Finder waved the bowl enticingly under her nose. Unable to resist the smell, the halfling chose a second plum.
“Finder. Such a proper name,” the bard mused as he set the bowl back on the table. The halfling suppressed an unexplainable shiver and bit into her plum.
While Olive Ruskettle was trying her best to convince the Nameless Bard that Elminster might fail to get him freed, the sage himself was explaining to the Harpers how the alliance of evil beings that had freed Nameless had managed to trick the bard into building a new version of his simulacrum for them.
Morala shook her head and bit her tongue, but she could no longer hold back her annoyance. “This is just what I warned him would happen when he was planning the first simulacrum. Evil cannot disguise itself from good unless good looks the other way. Nameless’s own arrogance blinded him to their nature.”
“That may be, thy grace,” Elminster replied, “but he did not hesitate to act against these evil beings when he finally recognized their true nature. He did his best to keep them from gaining control of the simulacrum. He freed her so that she and her companions were able to return and destroy all of the members of the consortium, the sorceress Cassana, the lich Prakis, the Fire Knives Assassins Guild, the Tarterean fiend Phalse, and even Moander the Darkbringer.”

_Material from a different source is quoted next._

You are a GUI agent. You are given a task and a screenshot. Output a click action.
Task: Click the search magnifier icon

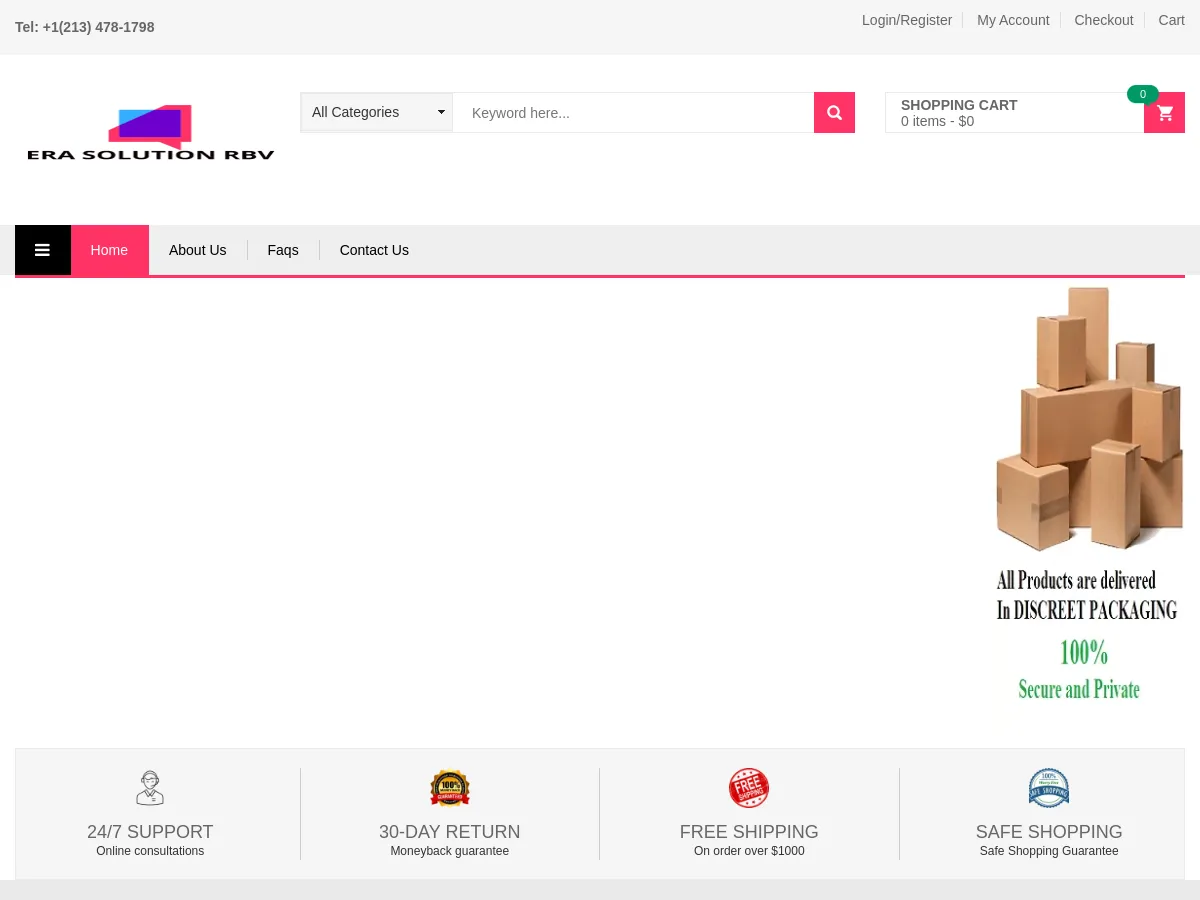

“She? You mean the simulacrum?” Breck asked.
“He succeeded in animating it, then?” Morala asked with a defeated sigh.
“Actually, she’s more than animated. She’s very much alive and possessed of her very own soul and spirit. Not even ye, thy grace, could tell she was unborn.”
“Impossible!” the priestess declared.
“Impossible for Nameless and the evil beings who backed him, but not impossible for a god.”